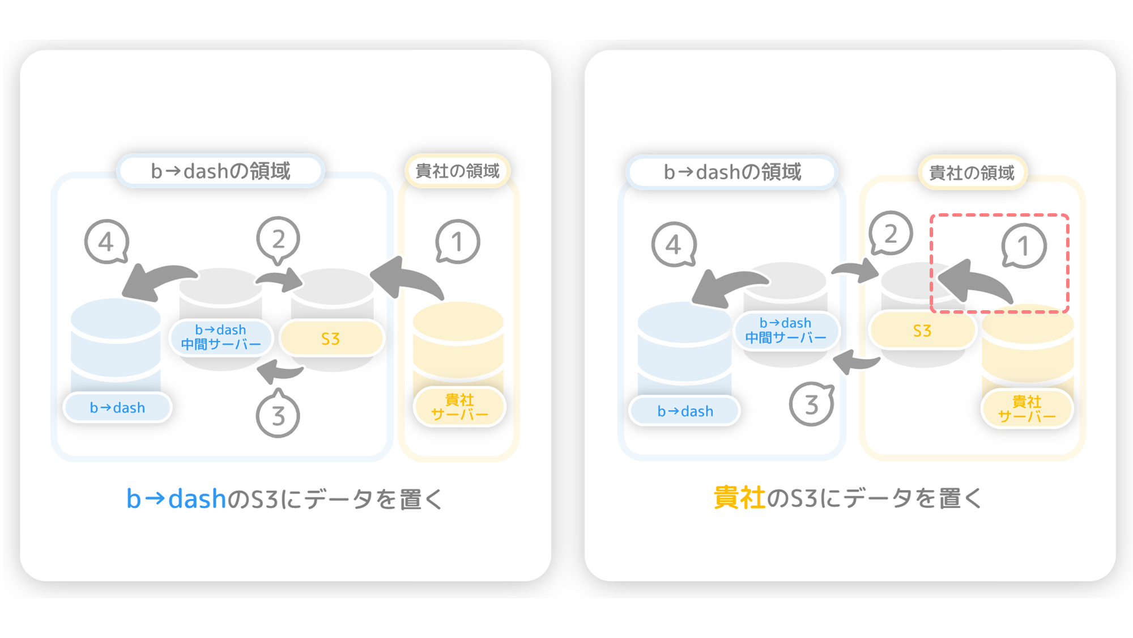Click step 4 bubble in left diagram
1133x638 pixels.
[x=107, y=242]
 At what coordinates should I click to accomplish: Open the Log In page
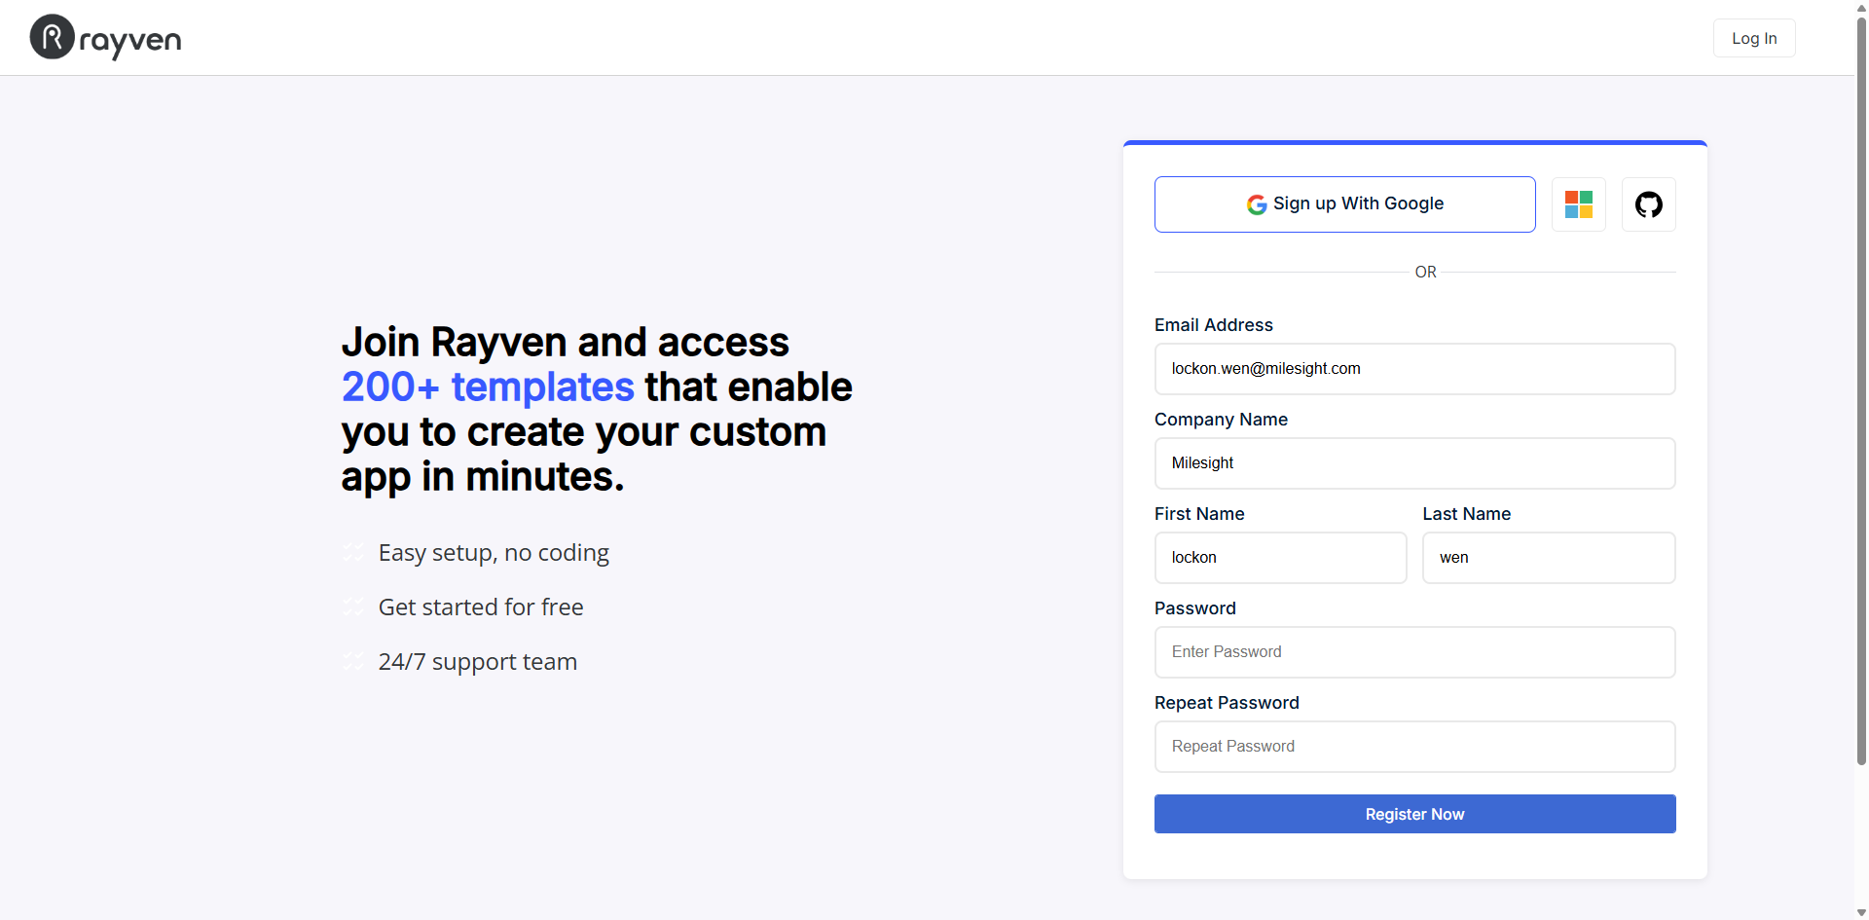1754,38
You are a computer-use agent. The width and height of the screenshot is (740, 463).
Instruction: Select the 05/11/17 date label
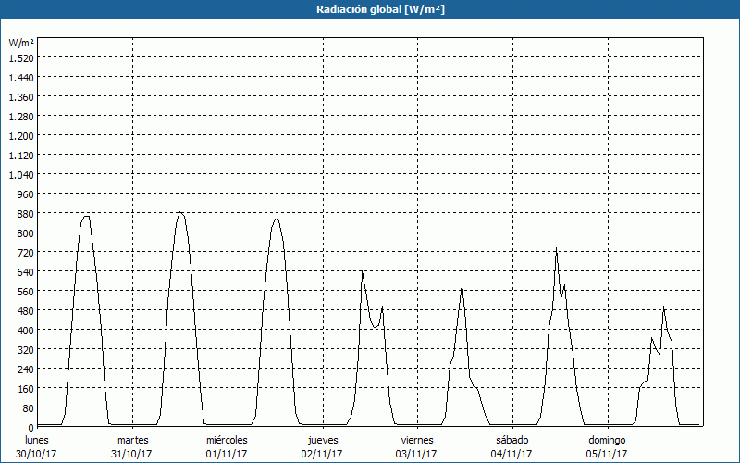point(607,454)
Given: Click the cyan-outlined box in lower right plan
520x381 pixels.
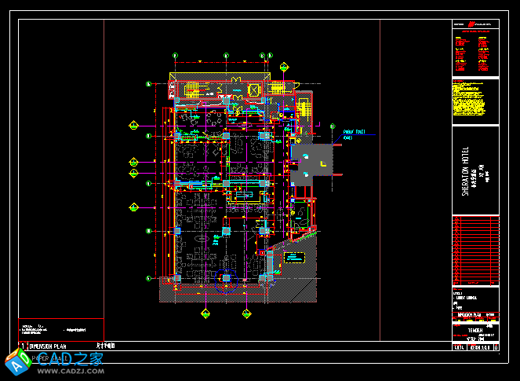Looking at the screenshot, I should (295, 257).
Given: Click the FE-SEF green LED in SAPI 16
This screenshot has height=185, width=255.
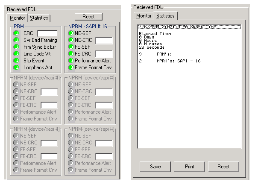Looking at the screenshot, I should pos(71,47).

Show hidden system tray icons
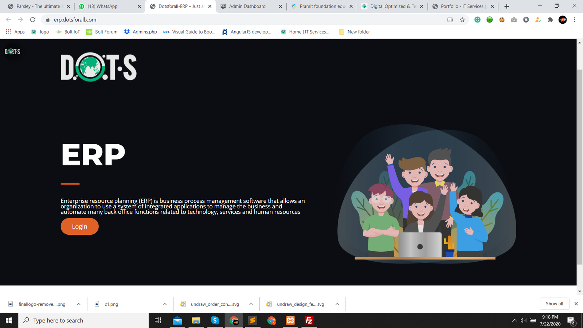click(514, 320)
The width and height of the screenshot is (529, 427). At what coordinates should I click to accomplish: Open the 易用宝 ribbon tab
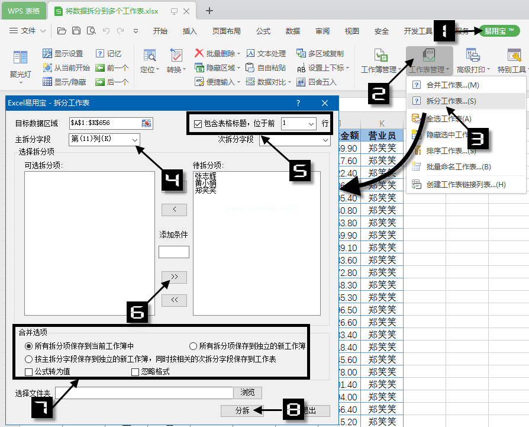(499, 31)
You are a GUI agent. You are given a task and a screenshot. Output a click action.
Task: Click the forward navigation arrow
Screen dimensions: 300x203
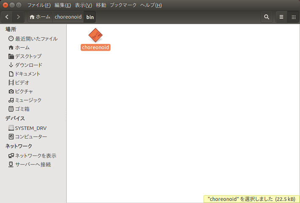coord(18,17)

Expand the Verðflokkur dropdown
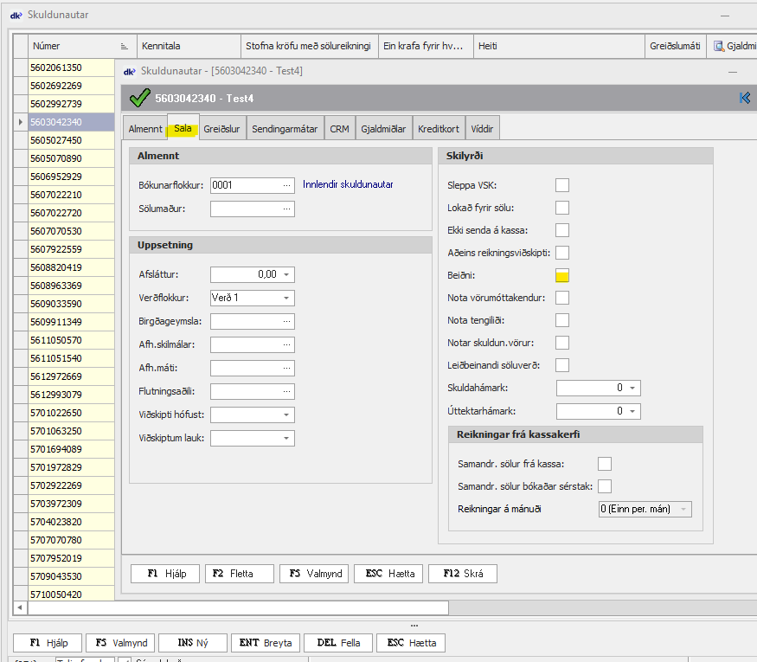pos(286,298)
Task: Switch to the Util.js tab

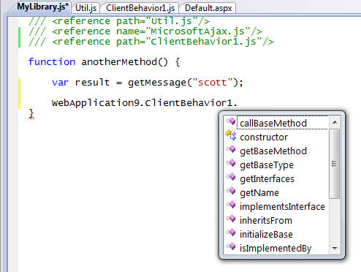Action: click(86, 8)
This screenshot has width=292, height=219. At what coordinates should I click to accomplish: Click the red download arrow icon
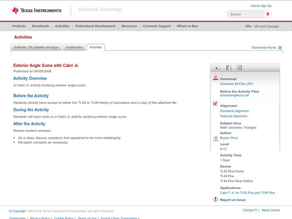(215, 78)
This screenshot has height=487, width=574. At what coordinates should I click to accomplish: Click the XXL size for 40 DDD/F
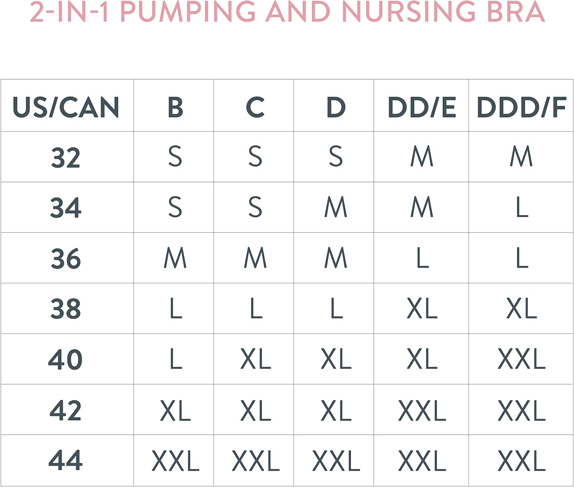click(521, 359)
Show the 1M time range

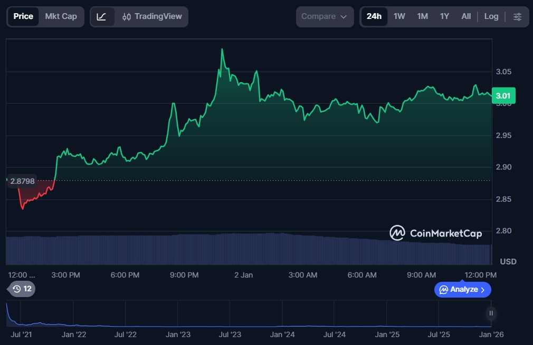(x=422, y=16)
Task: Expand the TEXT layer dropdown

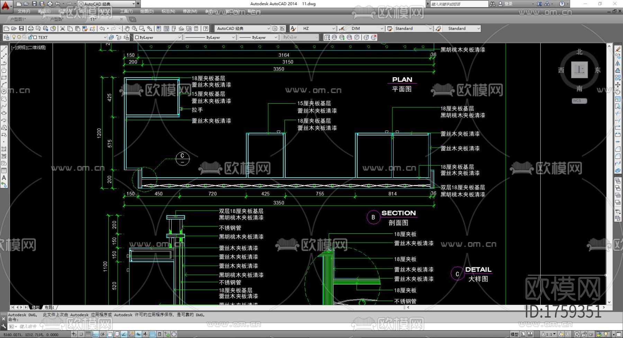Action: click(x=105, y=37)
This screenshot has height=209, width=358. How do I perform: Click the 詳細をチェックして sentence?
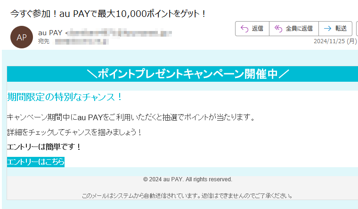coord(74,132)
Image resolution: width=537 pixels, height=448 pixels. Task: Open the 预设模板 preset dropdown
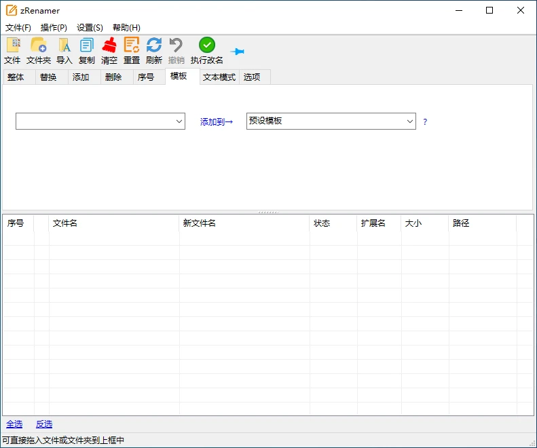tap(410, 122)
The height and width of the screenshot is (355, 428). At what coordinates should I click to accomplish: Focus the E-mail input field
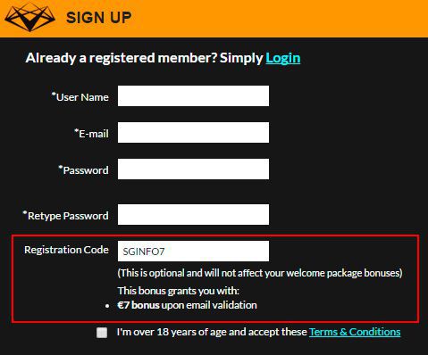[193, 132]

--

• [Task item] From the records above, copy exactly the stretch from the line holding "At what coordinates should I click to accomplish: Open the Log" through the line holding "Given: Click the cyan-outlined", both ends included, without the pictures.

• [Solution for this task]
 At what coordinates should I click to accomplish: Open the Log In page
1754,38
You are a computer-use agent. The width and height of the screenshot is (740, 463).
Instruction: Select the 05/11/17 date label
point(607,454)
Given: Click the cyan-outlined box in lower right plan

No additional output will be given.